Saved entries:
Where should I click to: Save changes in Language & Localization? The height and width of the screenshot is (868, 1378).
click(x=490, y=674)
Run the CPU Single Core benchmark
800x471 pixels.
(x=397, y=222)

■ WHAT THIS TASK INVOLVES
Would you transcribe the records above exactly, leaving nothing out?

■ SOLUTION FOR THIS TASK
Where should I click to: Save changes in Language & Localization? The height and width of the screenshot is (868, 1378).
click(x=490, y=674)
Run the CPU Single Core benchmark
800x471 pixels.
(x=397, y=222)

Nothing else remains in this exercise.